• **Exercise aim**
Copy the entries that follow, exactly and completely.

• **Input data**
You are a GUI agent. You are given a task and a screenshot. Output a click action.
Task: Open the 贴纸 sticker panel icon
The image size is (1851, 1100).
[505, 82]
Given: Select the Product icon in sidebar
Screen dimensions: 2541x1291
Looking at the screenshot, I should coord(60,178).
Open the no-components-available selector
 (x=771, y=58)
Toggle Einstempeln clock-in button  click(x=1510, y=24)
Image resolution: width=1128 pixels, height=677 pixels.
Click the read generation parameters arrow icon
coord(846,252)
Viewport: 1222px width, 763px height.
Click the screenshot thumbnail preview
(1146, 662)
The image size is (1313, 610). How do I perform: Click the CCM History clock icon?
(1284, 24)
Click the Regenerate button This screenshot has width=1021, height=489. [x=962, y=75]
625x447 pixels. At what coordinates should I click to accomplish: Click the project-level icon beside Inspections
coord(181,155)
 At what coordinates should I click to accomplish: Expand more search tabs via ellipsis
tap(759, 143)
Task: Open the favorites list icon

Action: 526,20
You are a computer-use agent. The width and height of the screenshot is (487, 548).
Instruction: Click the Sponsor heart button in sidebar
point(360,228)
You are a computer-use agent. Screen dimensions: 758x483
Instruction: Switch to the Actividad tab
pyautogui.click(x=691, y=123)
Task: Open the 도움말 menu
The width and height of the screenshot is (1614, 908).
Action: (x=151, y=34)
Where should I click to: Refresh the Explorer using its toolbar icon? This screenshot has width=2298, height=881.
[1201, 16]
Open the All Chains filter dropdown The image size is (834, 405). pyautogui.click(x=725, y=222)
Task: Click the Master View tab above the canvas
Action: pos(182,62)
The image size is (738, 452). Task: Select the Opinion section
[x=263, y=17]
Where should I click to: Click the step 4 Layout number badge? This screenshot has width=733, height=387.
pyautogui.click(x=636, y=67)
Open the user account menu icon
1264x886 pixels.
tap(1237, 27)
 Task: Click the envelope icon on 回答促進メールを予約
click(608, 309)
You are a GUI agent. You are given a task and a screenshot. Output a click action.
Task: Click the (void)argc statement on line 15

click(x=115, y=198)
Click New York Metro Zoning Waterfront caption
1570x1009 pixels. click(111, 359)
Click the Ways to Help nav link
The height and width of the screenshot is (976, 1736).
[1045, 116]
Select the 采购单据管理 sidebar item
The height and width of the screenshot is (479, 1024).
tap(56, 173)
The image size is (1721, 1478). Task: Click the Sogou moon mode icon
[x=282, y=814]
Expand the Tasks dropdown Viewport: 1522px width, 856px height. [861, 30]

• **Exercise answer**
You are a GUI agent. You are given a task and a screenshot. Output a click action.
Task: Open the 贴纸 sticker panel icon
The image size is (1851, 1100).
[505, 82]
Given: Select the Product icon in sidebar
Screen dimensions: 2541x1291
Looking at the screenshot, I should coord(60,178).
Open the no-components-available selector
 (x=771, y=58)
Toggle Einstempeln clock-in button  click(x=1510, y=24)
Image resolution: width=1128 pixels, height=677 pixels.
Click the read generation parameters arrow icon
coord(846,252)
Viewport: 1222px width, 763px height.
Click the screenshot thumbnail preview
(1146, 662)
The image size is (1313, 610). How do I perform: Click the CCM History clock icon?
(1284, 24)
Click the Regenerate button This screenshot has width=1021, height=489. [x=962, y=75]
625x447 pixels. At what coordinates should I click to accomplish: Click the project-level icon beside Inspections
coord(181,155)
 At what coordinates should I click to accomplish: Expand more search tabs via ellipsis
tap(759, 143)
Task: Open the favorites list icon

Action: 526,20
You are a computer-use agent. The width and height of the screenshot is (487, 548).
Instruction: Click the Sponsor heart button in sidebar
point(360,228)
You are a computer-use agent. Screen dimensions: 758x483
Instruction: Switch to the Actividad tab
pyautogui.click(x=691, y=123)
Task: Open the 도움말 menu
The width and height of the screenshot is (1614, 908).
Action: (x=151, y=34)
Where should I click to: Refresh the Explorer using its toolbar icon? This screenshot has width=2298, height=881.
[1201, 16]
Open the All Chains filter dropdown The image size is (834, 405). pyautogui.click(x=725, y=222)
Task: Click the Master View tab above the canvas
Action: pos(182,62)
The image size is (738, 452). Task: Select the Opinion section
[x=263, y=17]
Where should I click to: Click the step 4 Layout number badge? This screenshot has width=733, height=387.
pyautogui.click(x=636, y=67)
Open the user account menu icon
1264x886 pixels.
tap(1237, 27)
 Task: Click the envelope icon on 回答促進メールを予約
click(608, 309)
You are a GUI agent. You are given a task and a screenshot. Output a click action.
Task: Click the (void)argc statement on line 15

click(x=115, y=198)
Click New York Metro Zoning Waterfront caption
1570x1009 pixels. click(111, 359)
Click the Ways to Help nav link
The height and width of the screenshot is (976, 1736).
[1045, 116]
Select the 采购单据管理 sidebar item
The height and width of the screenshot is (479, 1024).
tap(56, 173)
The image size is (1721, 1478). Task: Click the Sogou moon mode icon
[x=282, y=814]
Expand the Tasks dropdown Viewport: 1522px width, 856px height. [861, 30]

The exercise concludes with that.